## Exercise requirements
Echo every line of the material from the one containing "You are a GUI" down to the one containing "pyautogui.click(x=1426, y=19)", both included. Leave the pictures out of your answer.

## Record excerpts

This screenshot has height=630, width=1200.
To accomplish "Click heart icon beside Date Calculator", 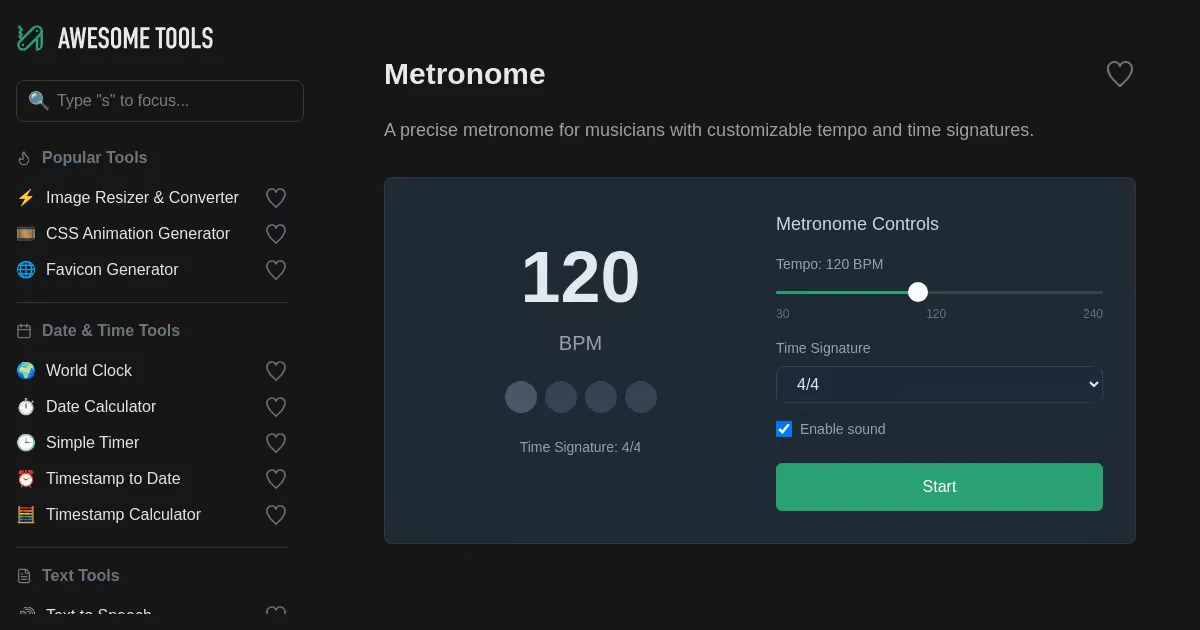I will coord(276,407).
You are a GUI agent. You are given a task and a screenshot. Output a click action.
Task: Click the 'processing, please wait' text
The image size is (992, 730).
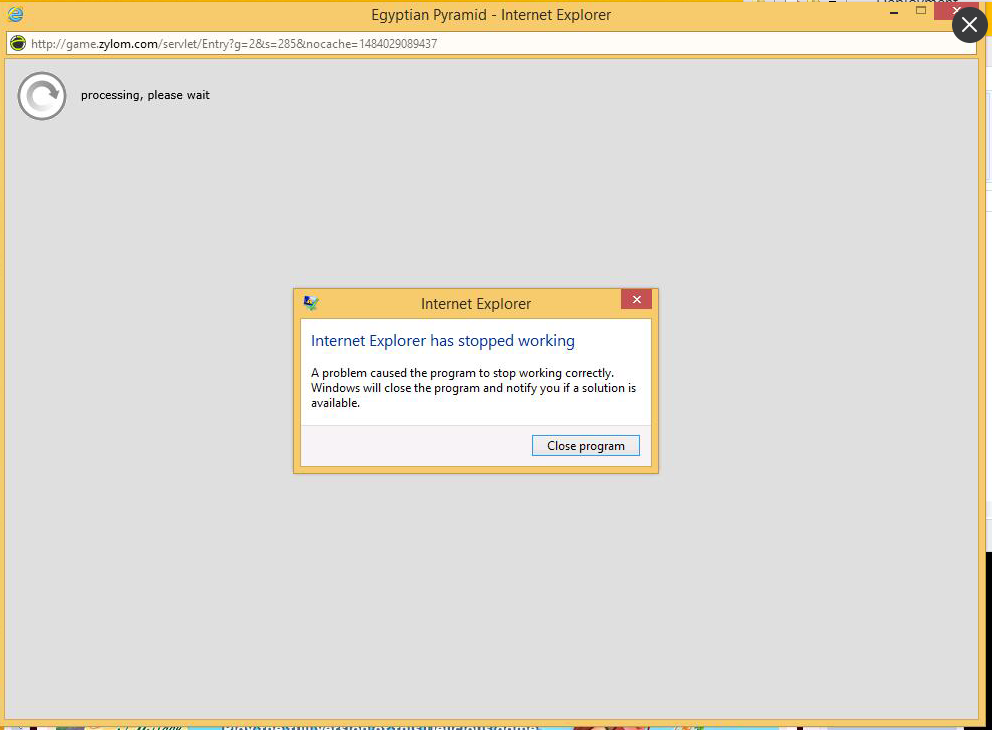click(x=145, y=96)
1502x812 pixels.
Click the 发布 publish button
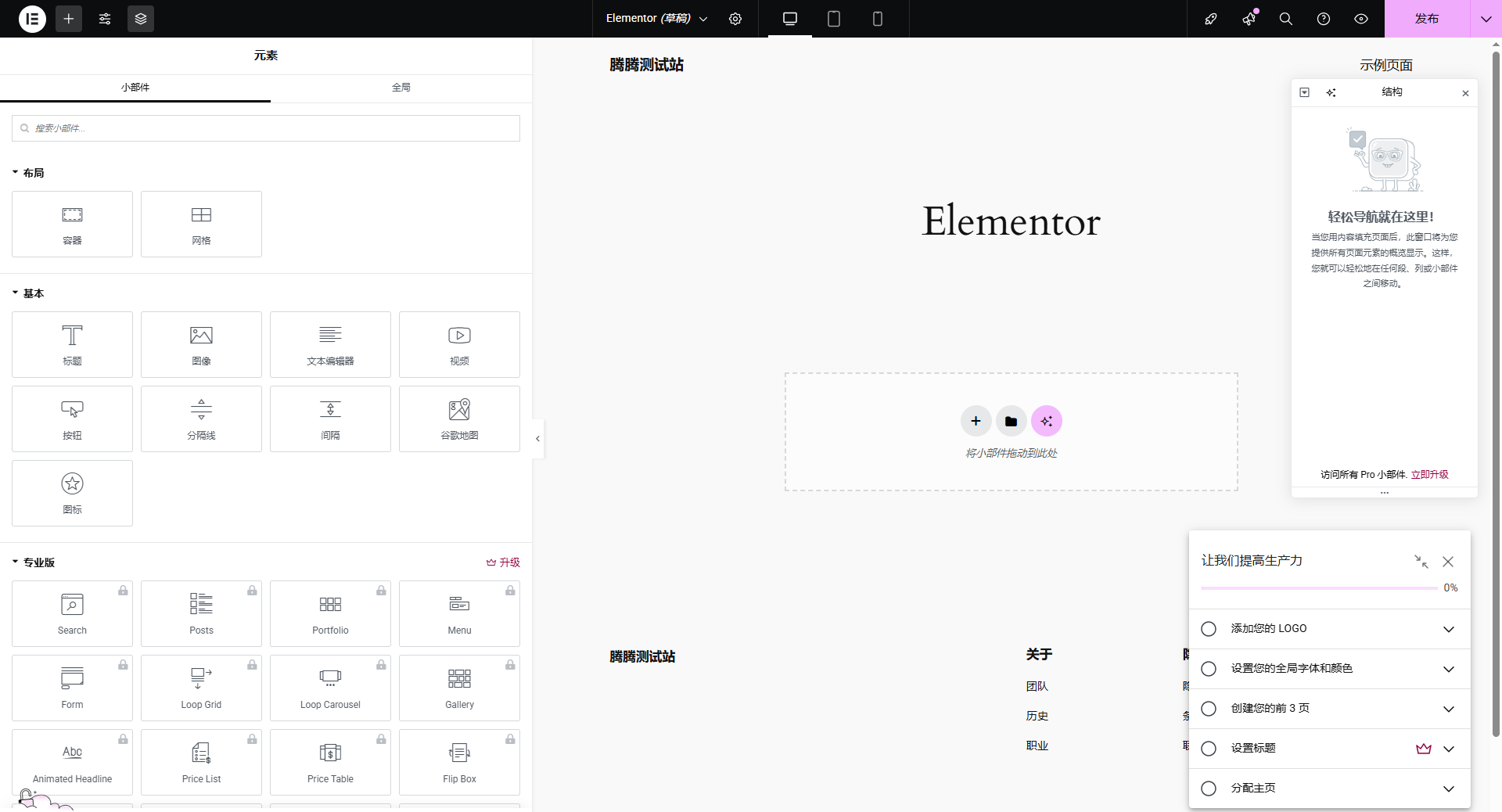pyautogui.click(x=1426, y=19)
==
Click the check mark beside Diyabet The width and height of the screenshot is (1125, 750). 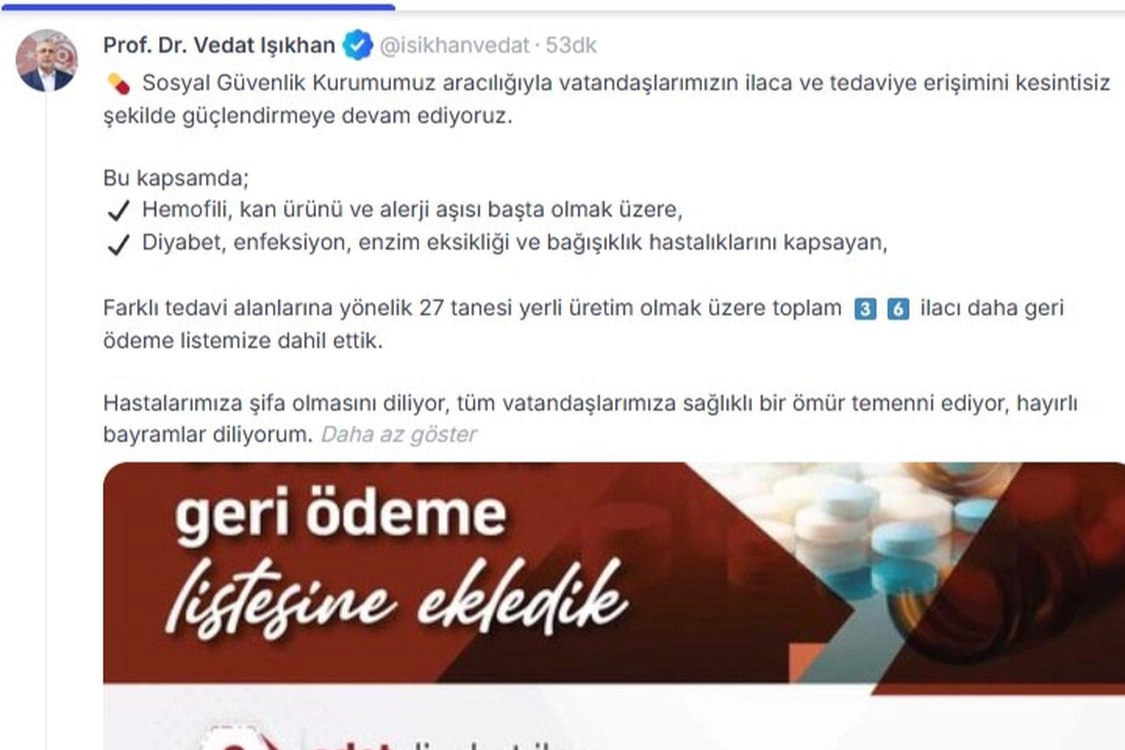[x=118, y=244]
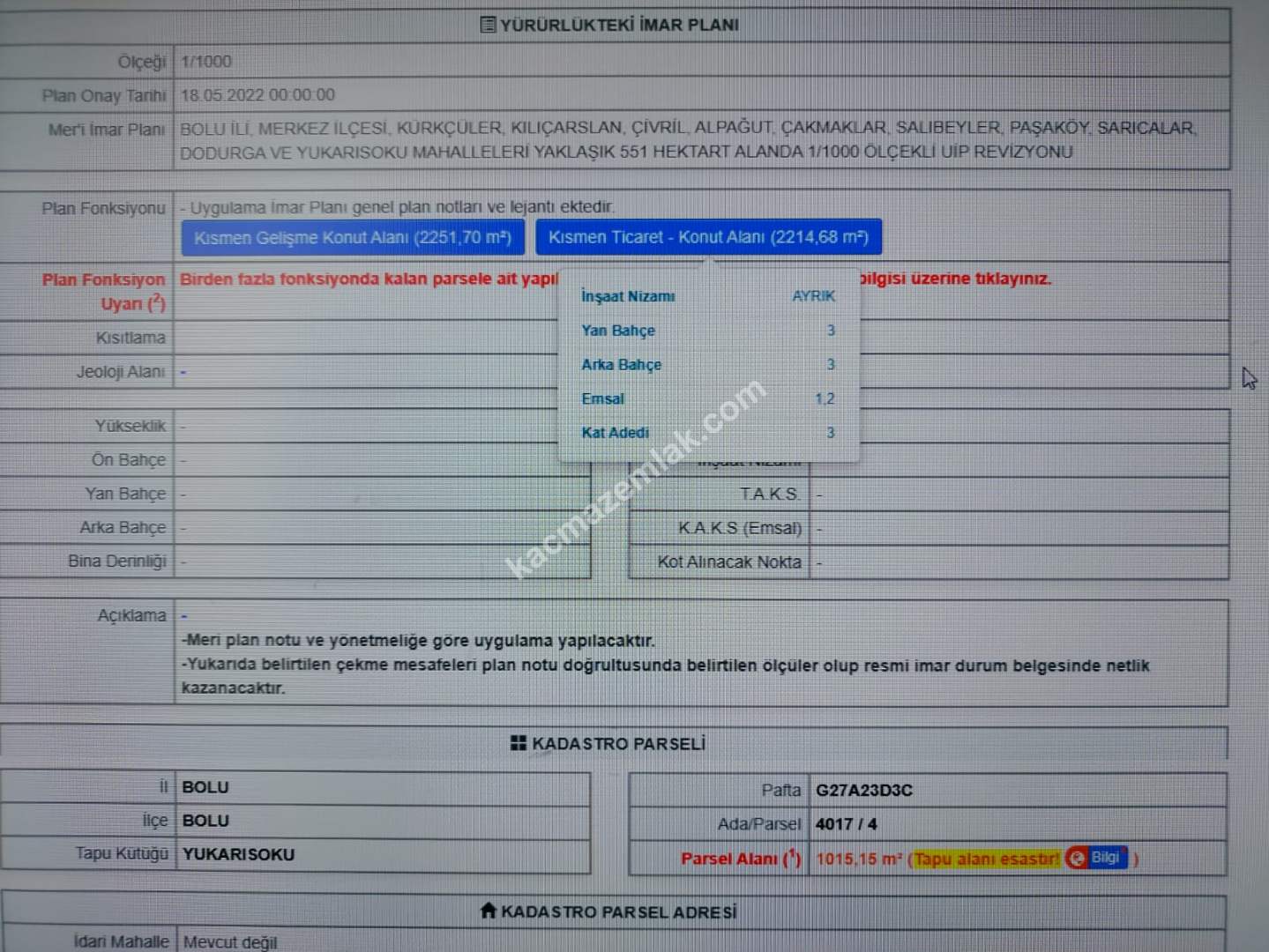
==
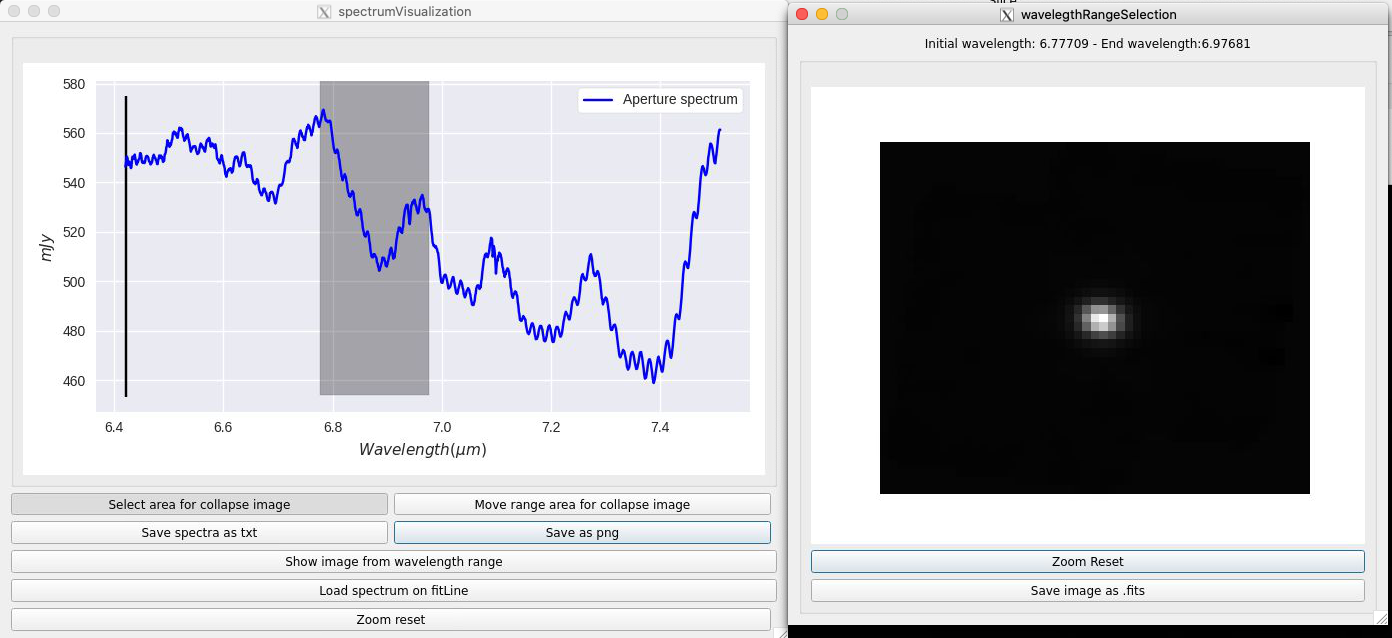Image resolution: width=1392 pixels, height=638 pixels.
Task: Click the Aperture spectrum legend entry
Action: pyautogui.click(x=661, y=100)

## Written answer
You are a GUI agent. You are given a task and a screenshot. Output a click action.
Task: Click the 'processing, please wait' text
The image size is (992, 730).
click(x=145, y=96)
1502x812 pixels.
Click the 发布 publish button
pyautogui.click(x=1426, y=19)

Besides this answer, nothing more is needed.